In the list of well-meaning but tone deaf, insensitive half-witticisms like, ‘Cheer up’ to someone suffering from depression; ‘try to control your panic’ to someone in the middle of a panic attack; ‘you are beautiful and would be more so if you lost weight’; ‘your parents become your children when they age’ ranks number one.
It requires additional breath work, control that I don’t often have, to not snarl or be sharp, and instead just say ‘thanks’ (Of course, not a thank you) when I hear it.
There is a reason I chose not to have kids although I had my share of what I call the ‘baby bhoot’, the haunting, recurring thoughts of desiring to be a parent, through different periods in my twenties and thirties. In my life, it was simply not worth it to become a parent, in all likelihood a single parent at that, and rear another human being. Every day now, I laud myself over this decision. It was a damn fine thing that I chose not to procreate nor adopt in this asinine world.
My ageing, suffering-from-dementia father is not my child.
My grandparents clearly did a number on him, the repercussions of which my mother and I continue to face. I like to believe I would bring up boys to be open, communicative, respectful, and less entitled.
My father, like so many people (especially men of his generation), is incapable of self-reflection and so there is no scope of correction or commiseration. This has always been the case.
In his good times, my father was a social performer. I think back to my childhood and it’s so full of parties at home, meeting people outside, entertaining nearly all the time. He was clever, fun, seductive. Even as a child, I could feel how much fun everyone had and how popular he was. My mother says that was the only time he spoke that way or shared his thoughts. She was never privy to his thoughts, plans, or ideas. Unlike other couples, they never discussed the future. He wouldn’t allow it nor communicate. She wouldn’t dare disturb the peace (and I am glad she chose to do that, the hardest of things to do) for my sake.
I remember the no-communication from the time of his tumour. The silence continues to this day. I have to be attentive to body language and moods to figure out if he is doing OK. My father views illness, like I view religion, as a weakness to be kept entirely private and not shared with anyone.
The past couple of weeks, he hasn’t been doing OK. He flies into a rage over the smallest of things. My mother might tell him to close the door to keep the mosquitoes out and he snarls and fumes. When I say, here’s your cup of tea, he gets angry. Twice in the past week he tried to hit us again. He got incensed with my mother over something she said and pulled her hair out of her bun and tried to shove at her and hit her. I was there, so I could push him away.

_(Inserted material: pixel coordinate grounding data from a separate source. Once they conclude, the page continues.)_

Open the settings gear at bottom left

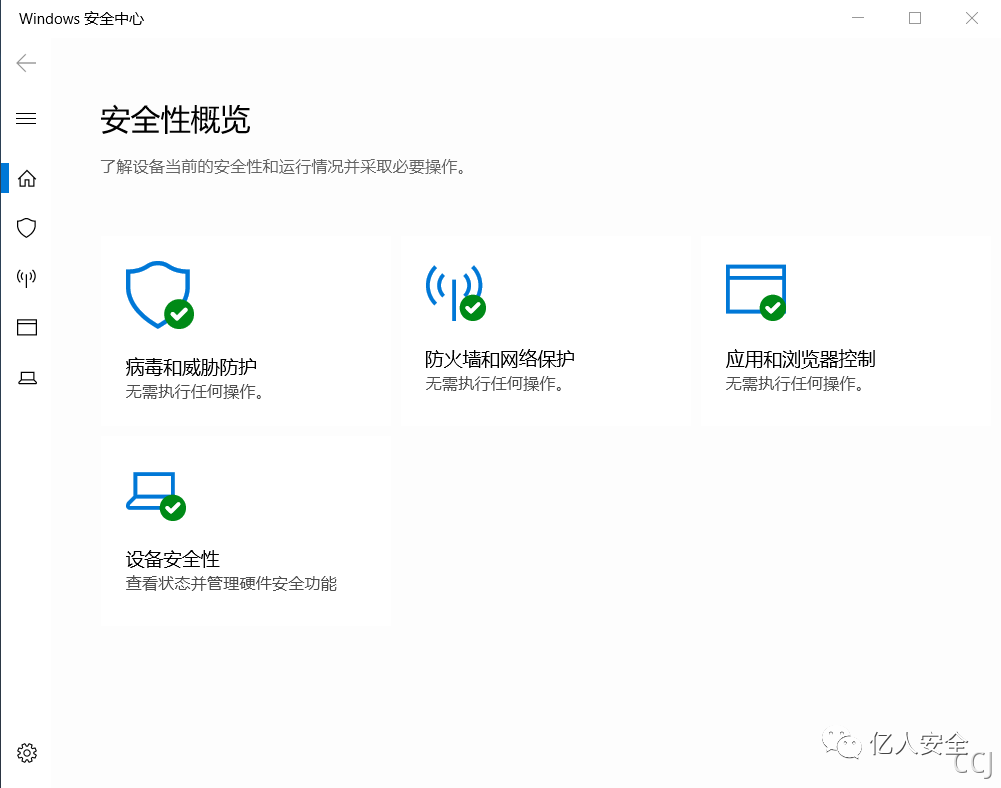click(26, 752)
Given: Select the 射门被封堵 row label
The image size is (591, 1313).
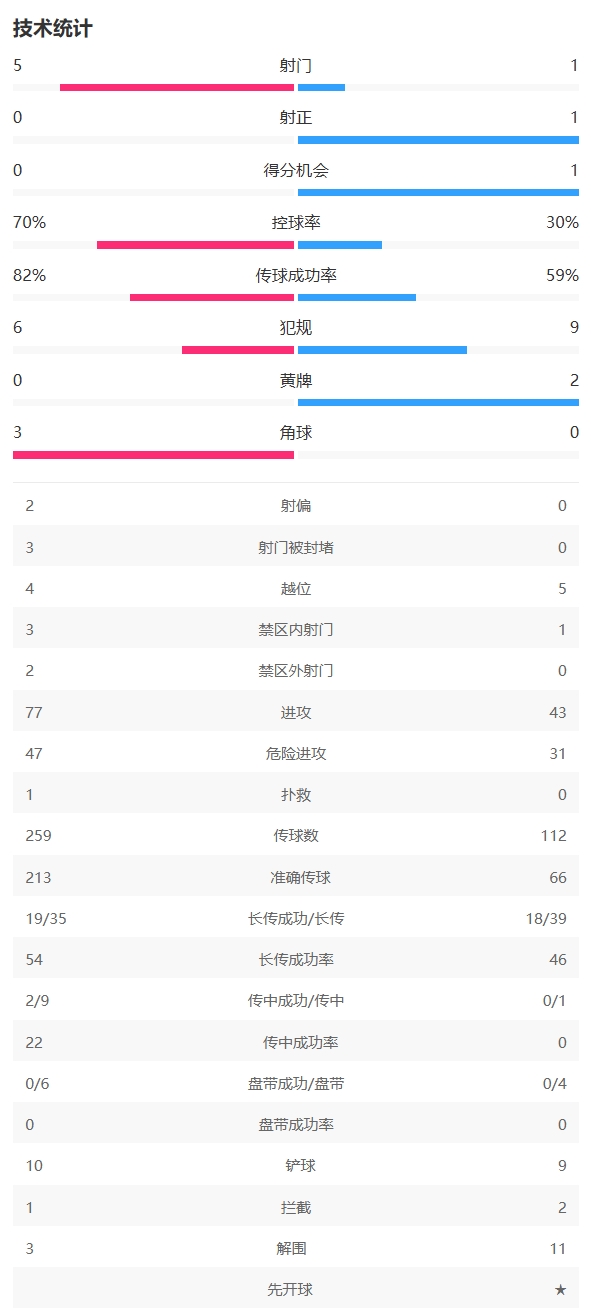Looking at the screenshot, I should tap(296, 547).
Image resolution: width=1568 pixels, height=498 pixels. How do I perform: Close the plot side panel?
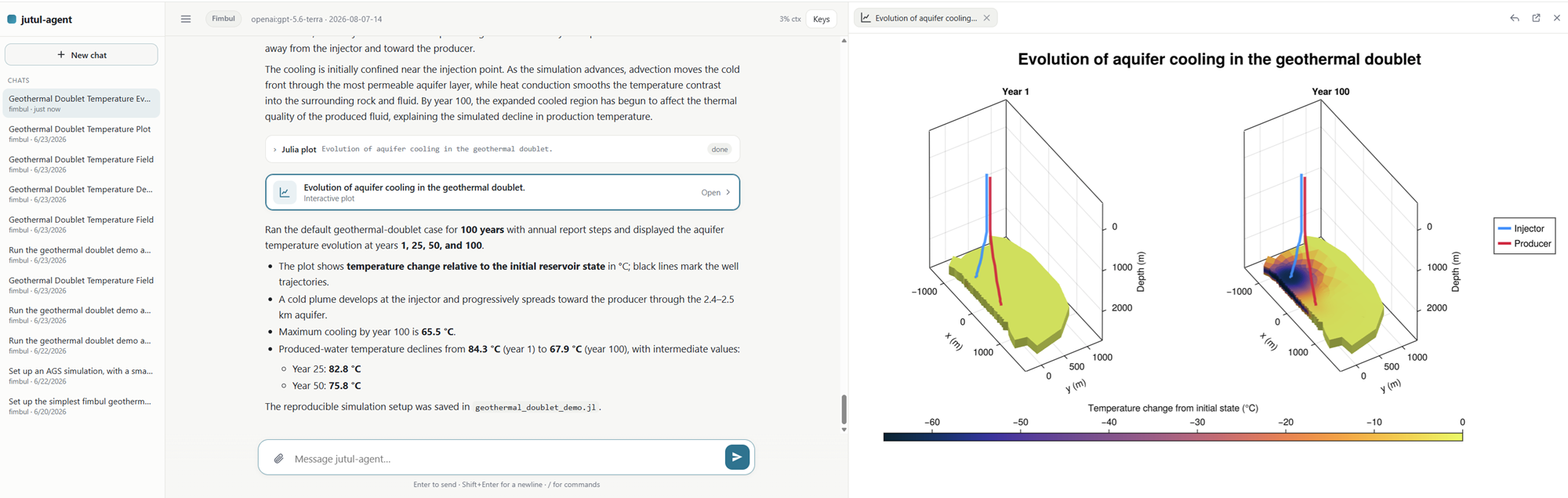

Yesterday, I angered him when I told him that he had already had tea and the cup he was trying to drink from was our help’s. He flew into a rage and told me he would hit me. I am PMSing, also someone saying they will hit me or try to hit me is a trigger, so I said, ‘come and try it.’ So he did. He rushed at me with fists and it would have been really ugly if my mother hadn’t used all her strength to pull him off. So instead he called me horrible names and said I would suffer and die in a vile way. The insane violence ended only when, after he rushed to spit and beat me again, I ran out and armed myself with the mops outside our house and took the fight outside. He immediately went in because the conditioning of ‘what will people think?’ is not easily overcome.
To my mother and me, these episodes and the atmosphere at home are things we’ve lived through twelve years ago.
Rationally, we know it’s the disease. But when we see how kindly he speaks to outsiders still, emotionally, it feels like a betrayal. His behaviour towards us seems deliberate.
We live in fear. We are terrified of his physical strength, especially when he has his rage episodes. His hands and fists still feel like iron. He is currently incapable of empathy so he doesn’t worry about causing us any injury. The truth is neither my mother nor I might survive such a beating given our poor health. I worry about leaving my mother alone with him, even when I go for my classes. My mother never leaves me alone with him. We have pretty nearly stopped socialising unless it’s at home.
While I am taking him to the psychiatrist and getting him newer medication or doing whatever else that the doctor might suggest for us, I think what became clear yesterday was that I need to admit him to a rehabilitation centre.
The thought brings little relief, not just because of the cost and risks involved. It feels like we are abandoning him. I keep trying to visualise leaving him at a place and it’s heart-wrenching. This is not what you do to a parent as a child, a primary caregiver. Is this how parents feel about dropping off their kids at a boarding house? Such well-intentioned, sentimental stuff is pointless, though.
My T S Eliot/Upanishad tattoo keeps reminding me to be kind and sympathetic, to have empathy, to have control – da. The one da that has always proven to be the most difficult to follow.
Living in fear and apprehension in one’s own home should never be OK. It’s also deplorable (if entirely natural) to wish helplessly for the death of another human being, especially a strong, violent parent, or worry that you might be maimed or killed by someone else, especially a strong, violent parent.
I keep thinking about dharma – duty.
What is the right thing to do?
The subtle art of dharma has never felt more complex nor more difficult.
Dharma is caring and thinking too much. How many of us have that privilege?
The only thing to do is whatever we can do.